For these reasons, few meetings of independent civil society actors can take place and few human rights activists remain. Therefore, this event was appreciated by the participants as an opportunity to communicate freely and exchange information on regional issues. It was also an opportunity for Russian human rights organizations to engage with their region and to learn something about the practice of independent media (presentation of humanrights-online). The discussion was active and lively.
It was noted that the regional media have no freedom and are controlled mainly by local authorities of the ruling elites. There are independent public organizations whose activities are strictly controlled by the authorities. Activists who reject official views and criticize regional authorities face threats and persecution, including through criminal repression (for example, IGFM case S. Resnik). Youth clubs and associations are few. While there are many bloggers with varying degrees of activity, only a few of them deal with social and political issues, international relations, and migration issues.
The main problem identified by the participants was the practical impossibility of undertaking opposition activities, without a sharp reaction from the regional authorities. Neither press nor television are independent. There are individual internet channels, websites and bloggers that objectively illuminate the situation in the region. However, they are persecuted, including through the courts, which then closes down such resources.
There are no independent courts. Opposition and human rights defenders are detained with criminals. Conditions in detention centers and prisons do not meet minimum standards and in some cases can be considered as torture. Authorities can close any website that accuses them of extremism. Non-profit organizations, bloggers and journalists are forced to censor themselves in order not to fall under the law against extremism. The region is also especially tightly controlled by the federal authorities of Russia.
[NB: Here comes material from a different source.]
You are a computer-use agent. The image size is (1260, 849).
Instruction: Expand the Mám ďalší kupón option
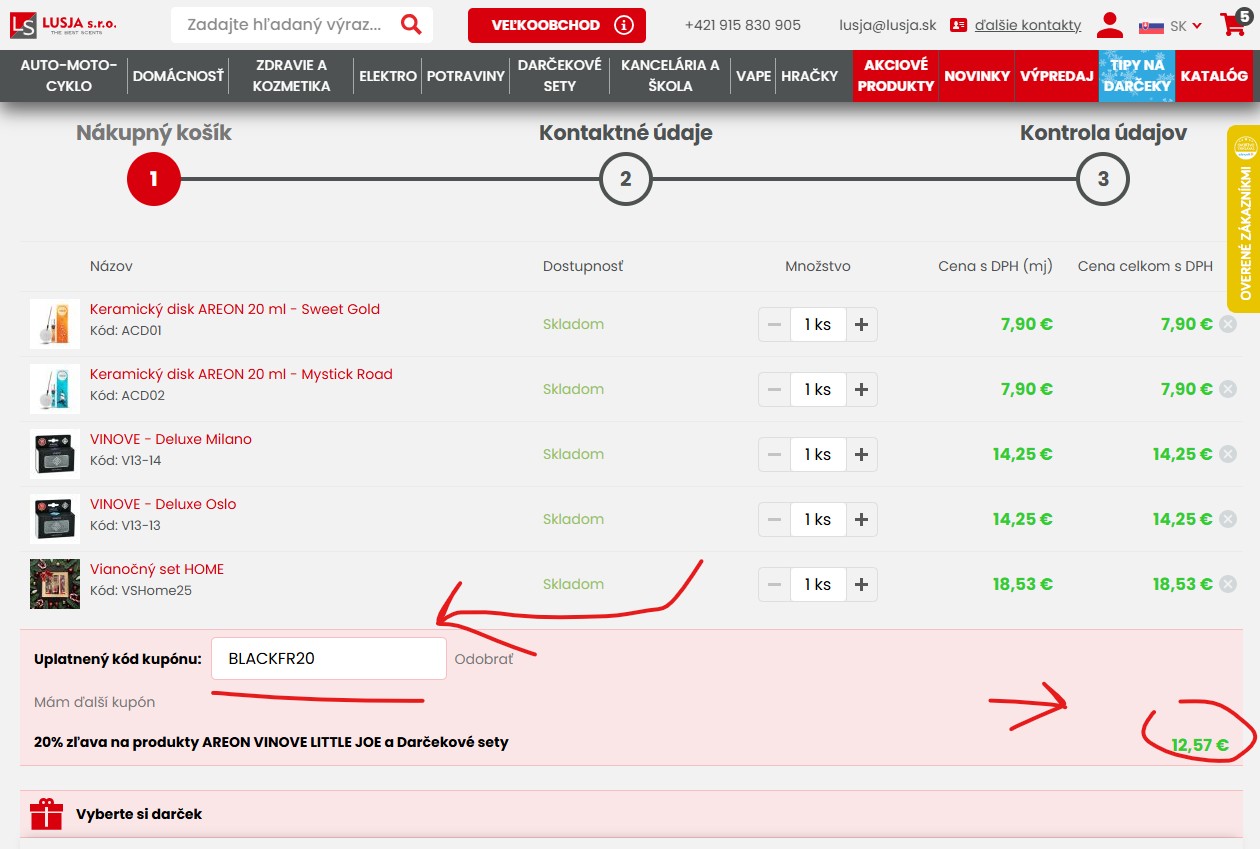[x=94, y=702]
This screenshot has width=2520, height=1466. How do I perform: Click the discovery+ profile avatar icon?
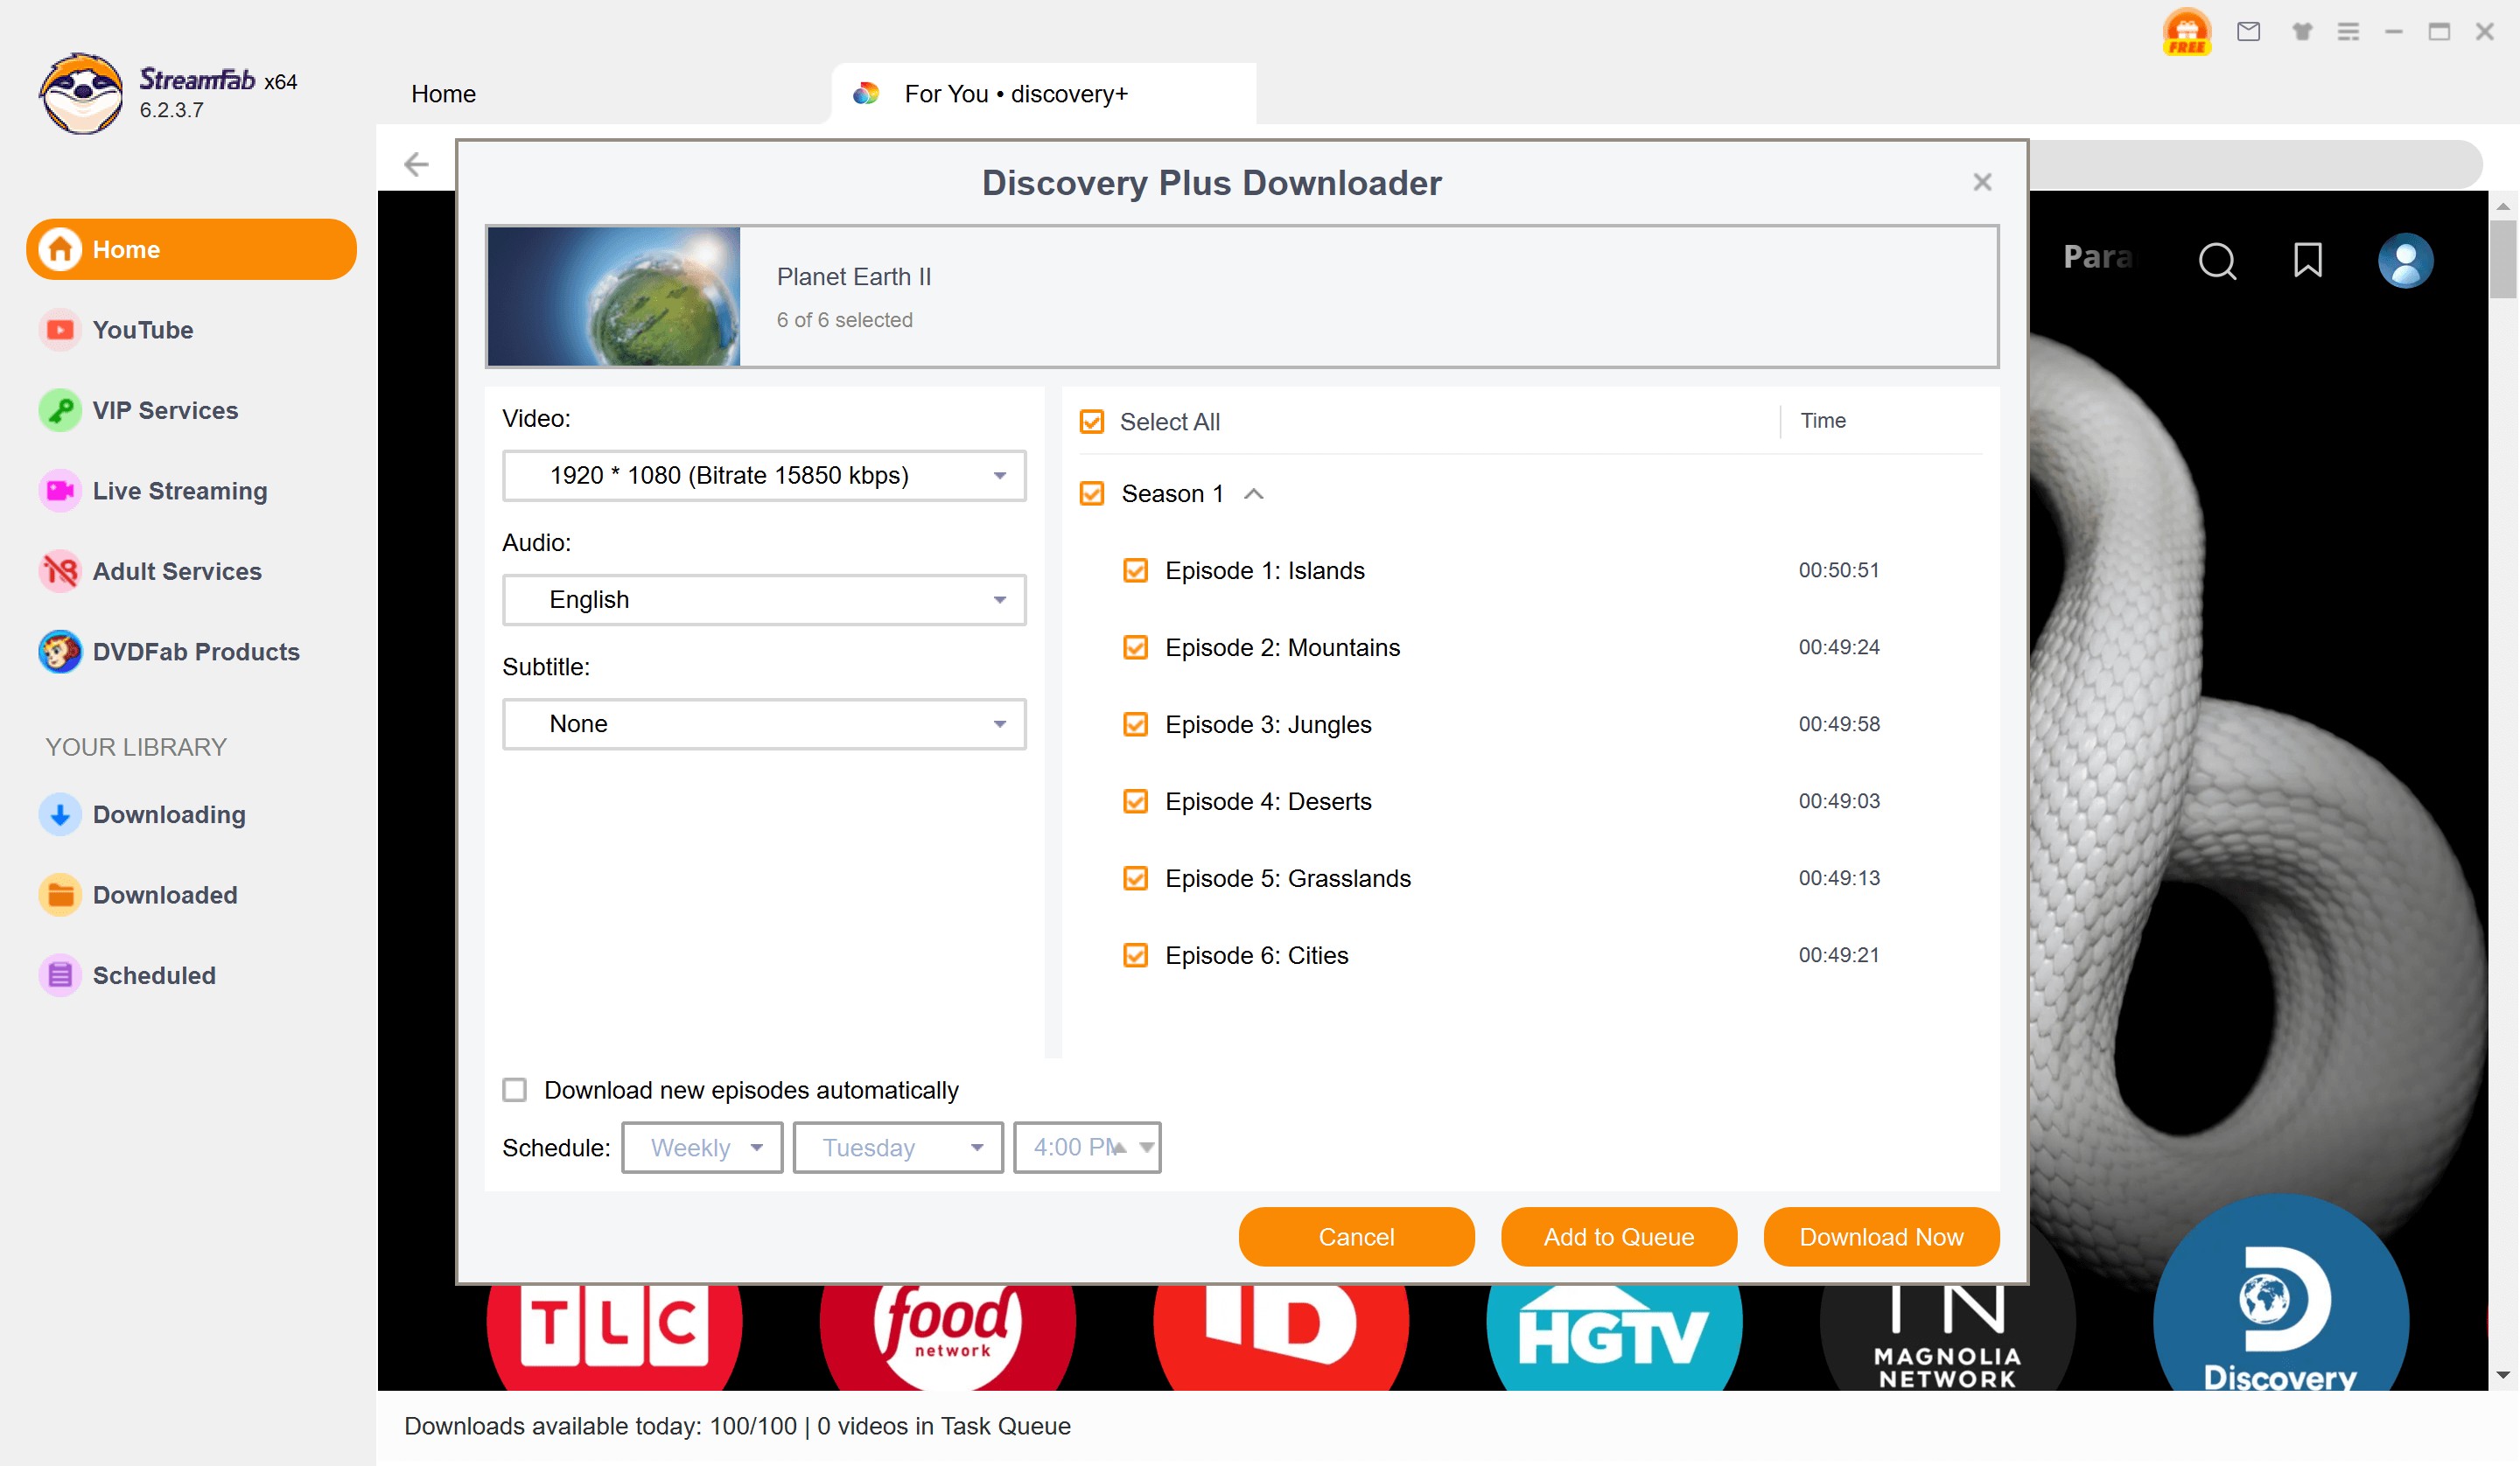(2405, 260)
At the same time, it should be noted that the problems faced by civil society activists in Rostov-on-Don are similar to those in other regions:
The media is controlled. The court system is not independent. Economic potential has sharply declined. Migration to this area is high; sometimes occurring as a change of residence, and sometimes as a stop on the way to other countries.
Low incomes relative to high prices, intense social stratification and a difficult social situation, along with high real unemployment (since wages in many cases are at subsistence level) add to the list of challenges. High crime rates coupled with distrust of law enforcement agencies are also prevalent.
It was obvious that people did not dare to talk about all the problems. The meeting raised questions on the administrative and criminal prosecution of journalists, bloggers, human rights activists and lawyers, which also highlighted the caution of the participants in the event and the low level of civic activity of the local population.
At the same time, the event was actively accepted and supported by the participants. Journalists, bloggers and representatives of NGOs have shown interest in providing us with information and using our website for their publications. There was a desire to continue cooperation and hold further such meetings.